LANGERHANS CELL HISTIOCYTOSIS IN CHILDREN
Langerhans cell histiocytosis (LCH) previously known as histiocytosis-X, eosinophilic granuloma, Hand-Schüller-Christian disease, or Letterer-Siwe disease is a disorder of the Langerhans cell, a bone marrow–derived dendritic cell that has a key role in antigen processing. Normal Langerhans cells located in the epidermis, lymph nodes, thymic epithelium, and bronchial mucosa process antigens and then migrate to lymphoid tissues, where they function as effector cells stimulating T-cell responses. Although the cause of the defect in LCH is unknown, it is a result of immunologic dysfunction. In LCH, the Langerhans cell loses its ability to present antigens.
LCH in children is rare, affecting
three to five children per million each year. LCH may present as a localized or
diffuse disorder. When localized, the presenting findings may include bone,
skin, or lymph node involvement. In infants, brown-purplish papules may be
evident, which are usually associated with a benign and self-healing course in
the first year of life. However, multisystem disease may become evident later in
childhood. When skin-limited LCH is suspected, it should be confirmed with
computed tomographic (CT) imaging of the chest and abdomen and bone marrow
biopsy to verify that there are no other abnormalities.
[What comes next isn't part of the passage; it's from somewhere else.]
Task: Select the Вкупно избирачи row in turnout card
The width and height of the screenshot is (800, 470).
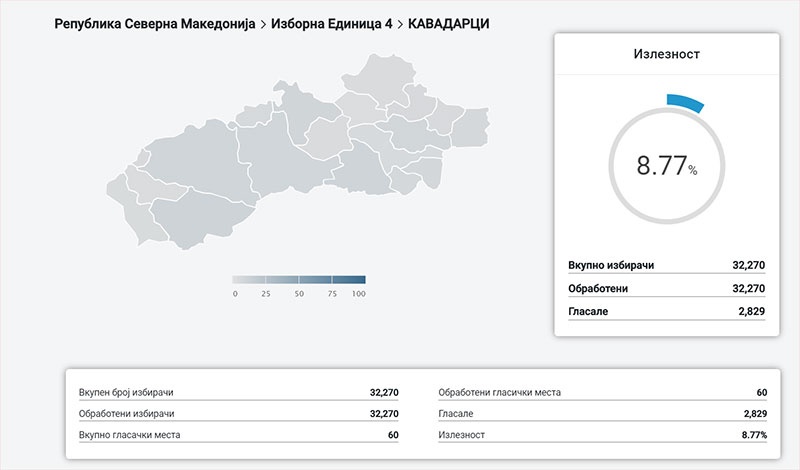Action: (666, 265)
Later in infancy,
skin-limited LCH presents as a red papular rash variably involving the neck,
axilla, abdomen, back, groin, and scalp.
Plate 1-28 |
The most common site of involvement
in childhood LCH is bone, typically presenting as a lytic skull lesion
identified in the evaluation of localized pain and erythema. Other bones that
may be involved include ribs, cervical vertebral bodies, humerus, and femur.
LCH lesions can extend from the bone and cause mass-effect presentations. For
example, skull base, maxillofacial bone, and sellar involvement may lead to
hearing loss, exophthalmos, cranial nerve palsies, and diabetes insipidus (DI).
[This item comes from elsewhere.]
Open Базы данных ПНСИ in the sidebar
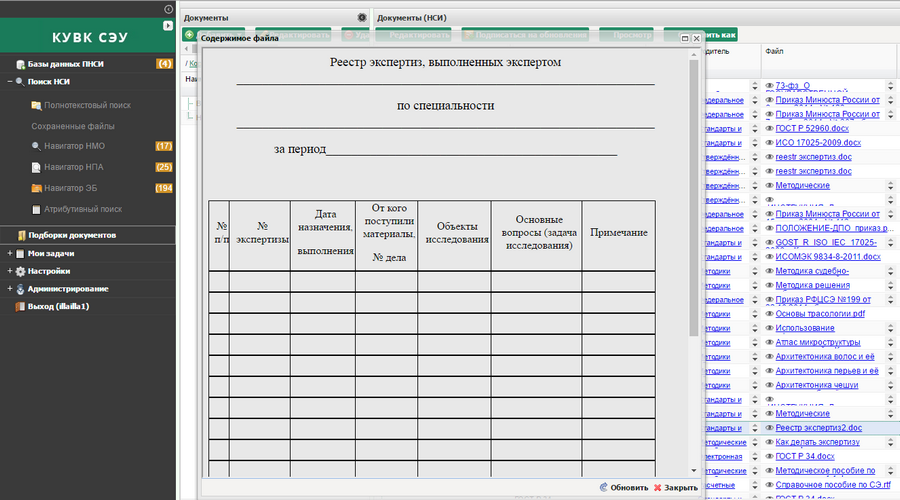 click(65, 64)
On skull radiographs, extensive involvement of the skull may be observed with
irregularly shaped, lucent lesions “geographic
skull.” DI is the most common endocrine manifestation of LCH, and it may be the
initial presenting symptom complex (see Plate 1-27). These patients also have
varying degrees of anterior pituitary
insufficiency. In patients with pituitary dysfunction, thickening of the
pituitary stalk is usually evident.
LCH may present as isolated
lymphadenopathy, usually of the cervical or mediastinal lymph nodes.
Diffuse multisystem disease often
involves the liver and spleen. Patients with hepatic involvement may present
with signs and symptoms related to clotting factor deficiencies, increased
bilirubin, and low serum albumin. Cytopenias may result from the splenomegaly.
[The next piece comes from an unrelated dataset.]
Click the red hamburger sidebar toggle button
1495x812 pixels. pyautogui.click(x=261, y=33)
When the lungs are involved, LCH appears in a cystic and nodular pattern; the
first sign of pulmonary involvement may be pneumothorax (see Plate 1-29).
LCH in the lung can cause diffuse
fibrosis with symptoms of dyspnea. Bone marrow involvement is common in patients
with diffuse disease. Ataxia and cognitive dysfunction sometimes result from
LCH lesions involving the cerebellum or basal ganglia.
In the past, LCH was referred to as
Hand-Schüller-Christian disease if the triad of skull defects, DI, and
exophthalmos were prominent. Letterer-Siwe disease was the old term used
to describe the presentation of LCH with extensive multiorgan involvement
(e.g., skin, lungs, liver, spleen, lymph nodes, bone marrow, lymph nodes). Eosinophilic
granuloma was the term used to describe
localized lesion(s) confined to bone.